Records from a data source:
-- Opening Marker --
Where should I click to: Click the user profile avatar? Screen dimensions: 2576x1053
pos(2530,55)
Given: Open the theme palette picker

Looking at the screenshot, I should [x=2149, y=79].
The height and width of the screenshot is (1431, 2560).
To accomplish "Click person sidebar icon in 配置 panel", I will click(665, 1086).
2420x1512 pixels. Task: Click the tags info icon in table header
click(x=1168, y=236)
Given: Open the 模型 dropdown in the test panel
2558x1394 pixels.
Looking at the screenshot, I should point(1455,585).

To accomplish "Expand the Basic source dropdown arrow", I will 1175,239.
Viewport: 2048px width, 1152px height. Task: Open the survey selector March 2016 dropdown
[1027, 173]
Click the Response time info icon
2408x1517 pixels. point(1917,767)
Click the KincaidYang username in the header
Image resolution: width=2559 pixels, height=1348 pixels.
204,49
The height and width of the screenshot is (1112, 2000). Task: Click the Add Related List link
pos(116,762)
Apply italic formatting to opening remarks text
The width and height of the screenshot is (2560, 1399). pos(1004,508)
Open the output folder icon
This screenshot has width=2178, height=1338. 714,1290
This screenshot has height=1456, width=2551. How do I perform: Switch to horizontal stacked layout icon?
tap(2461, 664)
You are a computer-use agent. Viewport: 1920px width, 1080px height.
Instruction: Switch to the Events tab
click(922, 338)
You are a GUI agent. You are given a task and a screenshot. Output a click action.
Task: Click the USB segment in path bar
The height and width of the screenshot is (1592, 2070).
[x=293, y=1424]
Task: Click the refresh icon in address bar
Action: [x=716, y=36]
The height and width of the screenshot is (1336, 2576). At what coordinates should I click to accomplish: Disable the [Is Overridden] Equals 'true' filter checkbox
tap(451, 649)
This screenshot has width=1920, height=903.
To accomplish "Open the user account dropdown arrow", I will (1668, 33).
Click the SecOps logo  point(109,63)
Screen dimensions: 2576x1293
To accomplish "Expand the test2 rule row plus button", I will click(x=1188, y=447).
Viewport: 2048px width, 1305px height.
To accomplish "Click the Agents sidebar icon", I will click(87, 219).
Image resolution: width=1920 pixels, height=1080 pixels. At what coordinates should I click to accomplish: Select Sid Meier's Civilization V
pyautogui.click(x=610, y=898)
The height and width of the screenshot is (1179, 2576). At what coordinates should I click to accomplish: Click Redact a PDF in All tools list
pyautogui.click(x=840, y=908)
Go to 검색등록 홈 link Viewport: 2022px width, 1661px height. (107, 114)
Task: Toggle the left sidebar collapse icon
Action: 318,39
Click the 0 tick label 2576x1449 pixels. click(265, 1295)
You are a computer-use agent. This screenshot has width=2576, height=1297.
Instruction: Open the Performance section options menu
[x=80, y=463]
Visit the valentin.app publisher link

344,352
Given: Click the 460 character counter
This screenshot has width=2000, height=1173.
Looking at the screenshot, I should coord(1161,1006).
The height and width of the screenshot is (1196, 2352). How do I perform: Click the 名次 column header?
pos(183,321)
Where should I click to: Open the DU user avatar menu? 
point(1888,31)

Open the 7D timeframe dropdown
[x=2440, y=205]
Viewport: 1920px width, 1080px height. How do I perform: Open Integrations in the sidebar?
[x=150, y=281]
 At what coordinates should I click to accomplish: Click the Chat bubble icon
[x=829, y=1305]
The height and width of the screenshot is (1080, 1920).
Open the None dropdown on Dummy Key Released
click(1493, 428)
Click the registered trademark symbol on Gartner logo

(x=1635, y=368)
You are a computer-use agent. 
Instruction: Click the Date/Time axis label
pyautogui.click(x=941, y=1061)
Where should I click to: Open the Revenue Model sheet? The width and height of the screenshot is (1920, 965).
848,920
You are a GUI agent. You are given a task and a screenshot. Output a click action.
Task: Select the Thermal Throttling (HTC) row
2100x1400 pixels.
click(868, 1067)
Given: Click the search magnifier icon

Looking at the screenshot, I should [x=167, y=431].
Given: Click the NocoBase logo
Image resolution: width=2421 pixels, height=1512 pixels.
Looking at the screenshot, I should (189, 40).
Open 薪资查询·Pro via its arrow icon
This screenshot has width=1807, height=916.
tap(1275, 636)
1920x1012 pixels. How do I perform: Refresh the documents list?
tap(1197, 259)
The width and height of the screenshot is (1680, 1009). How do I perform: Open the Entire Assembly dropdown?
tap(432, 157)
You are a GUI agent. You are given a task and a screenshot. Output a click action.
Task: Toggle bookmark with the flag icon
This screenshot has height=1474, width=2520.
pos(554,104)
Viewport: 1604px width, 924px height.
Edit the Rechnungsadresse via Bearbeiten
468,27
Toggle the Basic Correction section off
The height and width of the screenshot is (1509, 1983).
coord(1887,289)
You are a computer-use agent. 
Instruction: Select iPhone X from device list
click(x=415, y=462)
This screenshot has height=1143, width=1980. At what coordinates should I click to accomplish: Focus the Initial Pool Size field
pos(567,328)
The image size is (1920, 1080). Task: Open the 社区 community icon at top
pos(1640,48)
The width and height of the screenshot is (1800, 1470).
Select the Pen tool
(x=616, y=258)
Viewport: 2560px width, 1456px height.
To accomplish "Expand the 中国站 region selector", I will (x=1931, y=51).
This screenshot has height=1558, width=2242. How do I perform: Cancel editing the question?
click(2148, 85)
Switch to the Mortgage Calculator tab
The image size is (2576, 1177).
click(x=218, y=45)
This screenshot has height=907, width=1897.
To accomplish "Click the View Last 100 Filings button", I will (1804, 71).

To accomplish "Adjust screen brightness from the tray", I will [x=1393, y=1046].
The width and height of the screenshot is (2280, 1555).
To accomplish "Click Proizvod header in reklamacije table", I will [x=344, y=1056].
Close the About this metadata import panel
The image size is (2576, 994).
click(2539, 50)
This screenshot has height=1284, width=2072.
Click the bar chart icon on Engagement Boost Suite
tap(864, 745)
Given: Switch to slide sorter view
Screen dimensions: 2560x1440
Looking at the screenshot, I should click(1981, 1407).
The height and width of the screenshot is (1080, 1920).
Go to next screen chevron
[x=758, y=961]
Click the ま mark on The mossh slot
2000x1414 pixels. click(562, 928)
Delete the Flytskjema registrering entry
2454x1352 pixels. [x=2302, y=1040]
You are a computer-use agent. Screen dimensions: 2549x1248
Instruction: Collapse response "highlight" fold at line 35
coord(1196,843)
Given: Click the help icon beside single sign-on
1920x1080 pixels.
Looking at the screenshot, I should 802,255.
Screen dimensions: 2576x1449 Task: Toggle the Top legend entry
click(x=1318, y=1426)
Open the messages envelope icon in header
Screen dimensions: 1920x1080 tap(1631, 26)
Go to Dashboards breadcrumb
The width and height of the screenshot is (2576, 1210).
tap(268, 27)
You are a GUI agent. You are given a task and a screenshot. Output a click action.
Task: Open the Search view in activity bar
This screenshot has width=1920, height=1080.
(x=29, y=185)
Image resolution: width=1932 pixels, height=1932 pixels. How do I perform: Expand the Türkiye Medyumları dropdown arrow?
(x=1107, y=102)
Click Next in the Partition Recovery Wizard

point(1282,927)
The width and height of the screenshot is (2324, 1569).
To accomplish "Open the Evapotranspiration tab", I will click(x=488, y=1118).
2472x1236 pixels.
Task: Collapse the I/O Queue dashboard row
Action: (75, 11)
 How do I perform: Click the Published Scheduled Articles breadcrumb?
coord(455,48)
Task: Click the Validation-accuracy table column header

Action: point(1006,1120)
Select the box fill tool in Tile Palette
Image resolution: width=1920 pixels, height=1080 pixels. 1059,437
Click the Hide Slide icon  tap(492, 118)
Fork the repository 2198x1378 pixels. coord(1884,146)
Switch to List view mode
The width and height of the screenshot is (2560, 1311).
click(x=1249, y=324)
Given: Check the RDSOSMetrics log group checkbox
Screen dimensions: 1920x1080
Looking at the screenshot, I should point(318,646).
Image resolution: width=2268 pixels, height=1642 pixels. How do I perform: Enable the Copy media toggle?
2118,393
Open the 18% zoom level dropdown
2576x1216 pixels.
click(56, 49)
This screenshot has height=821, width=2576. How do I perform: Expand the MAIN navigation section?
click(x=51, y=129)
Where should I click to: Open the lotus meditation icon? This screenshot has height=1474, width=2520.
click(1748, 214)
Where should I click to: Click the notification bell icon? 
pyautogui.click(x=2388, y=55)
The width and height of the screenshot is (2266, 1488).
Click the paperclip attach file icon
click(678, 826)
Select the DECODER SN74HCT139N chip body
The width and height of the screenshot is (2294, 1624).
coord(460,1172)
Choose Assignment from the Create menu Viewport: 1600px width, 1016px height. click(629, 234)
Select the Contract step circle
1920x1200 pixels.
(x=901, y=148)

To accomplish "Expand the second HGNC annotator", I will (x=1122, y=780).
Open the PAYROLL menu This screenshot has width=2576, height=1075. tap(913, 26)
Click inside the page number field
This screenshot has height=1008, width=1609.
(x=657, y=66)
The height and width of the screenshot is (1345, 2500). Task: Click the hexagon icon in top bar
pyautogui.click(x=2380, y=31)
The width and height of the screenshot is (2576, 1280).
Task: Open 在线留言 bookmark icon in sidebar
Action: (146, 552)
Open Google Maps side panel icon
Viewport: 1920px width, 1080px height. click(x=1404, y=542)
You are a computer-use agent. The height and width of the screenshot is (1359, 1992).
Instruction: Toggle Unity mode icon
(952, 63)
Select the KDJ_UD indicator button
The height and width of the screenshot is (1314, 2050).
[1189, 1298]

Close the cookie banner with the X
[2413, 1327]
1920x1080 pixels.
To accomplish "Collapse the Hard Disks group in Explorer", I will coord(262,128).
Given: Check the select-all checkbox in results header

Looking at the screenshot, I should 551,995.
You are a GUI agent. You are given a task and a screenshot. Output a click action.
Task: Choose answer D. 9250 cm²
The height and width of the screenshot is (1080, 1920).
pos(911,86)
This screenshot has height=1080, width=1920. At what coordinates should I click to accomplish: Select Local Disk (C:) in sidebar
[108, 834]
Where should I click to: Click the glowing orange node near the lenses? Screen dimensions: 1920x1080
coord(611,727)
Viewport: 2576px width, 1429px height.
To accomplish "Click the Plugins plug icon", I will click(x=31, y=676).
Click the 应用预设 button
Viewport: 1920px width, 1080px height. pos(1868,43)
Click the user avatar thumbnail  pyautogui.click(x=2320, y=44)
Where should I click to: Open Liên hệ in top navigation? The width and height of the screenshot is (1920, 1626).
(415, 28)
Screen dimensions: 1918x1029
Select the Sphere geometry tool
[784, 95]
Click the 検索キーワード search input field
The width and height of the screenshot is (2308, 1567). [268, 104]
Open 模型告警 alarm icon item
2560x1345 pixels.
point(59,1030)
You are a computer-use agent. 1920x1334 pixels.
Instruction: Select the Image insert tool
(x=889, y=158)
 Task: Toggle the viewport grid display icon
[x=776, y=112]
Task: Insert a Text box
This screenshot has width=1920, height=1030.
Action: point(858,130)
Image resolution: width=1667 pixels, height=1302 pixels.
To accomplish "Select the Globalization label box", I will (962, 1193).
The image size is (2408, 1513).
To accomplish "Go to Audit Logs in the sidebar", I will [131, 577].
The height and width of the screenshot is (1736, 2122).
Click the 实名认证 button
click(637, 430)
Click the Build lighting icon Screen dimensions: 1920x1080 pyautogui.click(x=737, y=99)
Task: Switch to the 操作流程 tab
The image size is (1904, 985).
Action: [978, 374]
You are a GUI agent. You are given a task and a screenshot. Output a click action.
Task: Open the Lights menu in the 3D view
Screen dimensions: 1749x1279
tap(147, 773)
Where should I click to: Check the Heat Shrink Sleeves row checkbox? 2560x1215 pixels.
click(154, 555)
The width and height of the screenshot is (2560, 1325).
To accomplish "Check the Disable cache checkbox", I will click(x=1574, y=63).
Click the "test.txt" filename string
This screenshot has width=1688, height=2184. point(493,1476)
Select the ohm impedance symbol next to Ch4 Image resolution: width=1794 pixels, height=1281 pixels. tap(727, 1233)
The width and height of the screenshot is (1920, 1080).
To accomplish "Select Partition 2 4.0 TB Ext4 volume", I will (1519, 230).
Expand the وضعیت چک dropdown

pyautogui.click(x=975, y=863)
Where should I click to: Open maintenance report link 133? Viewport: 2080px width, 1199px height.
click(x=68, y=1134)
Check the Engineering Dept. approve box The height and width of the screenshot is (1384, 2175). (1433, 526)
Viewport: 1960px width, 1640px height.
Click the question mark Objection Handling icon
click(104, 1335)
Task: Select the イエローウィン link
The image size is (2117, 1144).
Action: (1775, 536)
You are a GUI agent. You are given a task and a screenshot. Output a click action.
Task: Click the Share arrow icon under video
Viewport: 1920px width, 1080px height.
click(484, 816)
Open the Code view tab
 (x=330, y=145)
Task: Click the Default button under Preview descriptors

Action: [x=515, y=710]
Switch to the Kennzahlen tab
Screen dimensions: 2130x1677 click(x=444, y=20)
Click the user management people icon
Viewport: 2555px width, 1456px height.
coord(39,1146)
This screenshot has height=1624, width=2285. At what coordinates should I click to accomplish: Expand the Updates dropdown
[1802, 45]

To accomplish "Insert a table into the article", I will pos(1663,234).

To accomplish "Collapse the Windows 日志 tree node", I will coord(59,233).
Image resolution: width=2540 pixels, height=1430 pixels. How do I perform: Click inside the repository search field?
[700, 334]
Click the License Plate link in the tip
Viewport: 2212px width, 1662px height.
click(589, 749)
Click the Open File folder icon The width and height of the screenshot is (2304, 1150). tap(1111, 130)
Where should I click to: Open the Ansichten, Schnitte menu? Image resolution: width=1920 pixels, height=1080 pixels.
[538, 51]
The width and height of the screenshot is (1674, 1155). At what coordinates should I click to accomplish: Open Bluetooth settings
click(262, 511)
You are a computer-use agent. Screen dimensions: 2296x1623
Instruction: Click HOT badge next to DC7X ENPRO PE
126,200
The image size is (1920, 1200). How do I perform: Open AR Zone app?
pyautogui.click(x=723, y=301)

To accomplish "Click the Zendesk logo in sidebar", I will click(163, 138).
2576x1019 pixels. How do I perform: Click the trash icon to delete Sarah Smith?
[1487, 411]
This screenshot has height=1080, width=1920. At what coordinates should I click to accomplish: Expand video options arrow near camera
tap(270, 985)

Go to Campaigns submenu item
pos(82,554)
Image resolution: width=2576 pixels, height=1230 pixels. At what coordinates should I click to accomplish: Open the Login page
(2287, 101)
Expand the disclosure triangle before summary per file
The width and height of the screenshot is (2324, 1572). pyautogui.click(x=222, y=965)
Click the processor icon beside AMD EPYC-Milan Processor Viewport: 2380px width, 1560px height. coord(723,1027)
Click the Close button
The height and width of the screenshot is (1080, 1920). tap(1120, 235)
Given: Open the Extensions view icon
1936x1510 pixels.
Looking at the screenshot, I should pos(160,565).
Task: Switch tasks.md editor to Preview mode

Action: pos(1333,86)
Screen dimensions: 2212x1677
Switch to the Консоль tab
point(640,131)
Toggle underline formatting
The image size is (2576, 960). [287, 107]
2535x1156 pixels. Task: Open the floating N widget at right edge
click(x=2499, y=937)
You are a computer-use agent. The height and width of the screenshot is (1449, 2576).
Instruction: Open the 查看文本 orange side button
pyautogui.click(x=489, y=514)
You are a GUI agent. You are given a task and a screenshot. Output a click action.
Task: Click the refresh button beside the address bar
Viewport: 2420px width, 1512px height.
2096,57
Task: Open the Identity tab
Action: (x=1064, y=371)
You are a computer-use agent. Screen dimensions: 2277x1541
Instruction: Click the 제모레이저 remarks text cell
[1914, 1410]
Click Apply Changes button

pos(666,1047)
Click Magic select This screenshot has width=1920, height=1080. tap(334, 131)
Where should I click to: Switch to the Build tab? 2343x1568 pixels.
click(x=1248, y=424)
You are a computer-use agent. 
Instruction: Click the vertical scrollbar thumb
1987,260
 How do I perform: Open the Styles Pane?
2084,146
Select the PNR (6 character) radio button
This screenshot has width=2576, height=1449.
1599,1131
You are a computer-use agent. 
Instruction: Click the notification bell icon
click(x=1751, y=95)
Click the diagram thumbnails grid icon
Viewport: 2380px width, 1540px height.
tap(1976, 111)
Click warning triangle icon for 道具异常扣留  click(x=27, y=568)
-- Closing Marker --
● **WORK TO BE COMPLETED**
Where the line with "Viewport: 2048px width, 1305px height." ends, your copy should end too; please return exactly the lines from the first line of the data through it.

● **SOLUTION**
Where should I click to: Click the user profile avatar? Screen dimensions: 2576x1053
pos(2530,55)
Given: Open the theme palette picker

Looking at the screenshot, I should [x=2149, y=79].
The height and width of the screenshot is (1431, 2560).
To accomplish "Click person sidebar icon in 配置 panel", I will click(665, 1086).
2420x1512 pixels. Task: Click the tags info icon in table header
click(x=1168, y=236)
Given: Open the 模型 dropdown in the test panel
2558x1394 pixels.
Looking at the screenshot, I should point(1455,585).

To accomplish "Expand the Basic source dropdown arrow", I will 1175,239.
Viewport: 2048px width, 1152px height. Task: Open the survey selector March 2016 dropdown
[1027, 173]
Click the Response time info icon
2408x1517 pixels. point(1917,767)
Click the KincaidYang username in the header
Image resolution: width=2559 pixels, height=1348 pixels.
204,49
The height and width of the screenshot is (1112, 2000). Task: Click the Add Related List link
pos(116,762)
Apply italic formatting to opening remarks text
The width and height of the screenshot is (2560, 1399). pos(1004,508)
Open the output folder icon
This screenshot has width=2178, height=1338. 714,1290
This screenshot has height=1456, width=2551. How do I perform: Switch to horizontal stacked layout icon?
tap(2461, 664)
You are a computer-use agent. Viewport: 1920px width, 1080px height.
Instruction: Switch to the Events tab
click(922, 338)
You are a GUI agent. You are given a task and a screenshot. Output a click action.
Task: Click the USB segment in path bar
The height and width of the screenshot is (1592, 2070).
[x=293, y=1424]
Task: Click the refresh icon in address bar
Action: [x=716, y=36]
The height and width of the screenshot is (1336, 2576). At what coordinates should I click to accomplish: Disable the [Is Overridden] Equals 'true' filter checkbox
tap(451, 649)
This screenshot has width=1920, height=903.
To accomplish "Open the user account dropdown arrow", I will (1668, 33).
Click the SecOps logo  point(109,63)
Screen dimensions: 2576x1293
To accomplish "Expand the test2 rule row plus button", I will click(x=1188, y=447).
Viewport: 2048px width, 1305px height.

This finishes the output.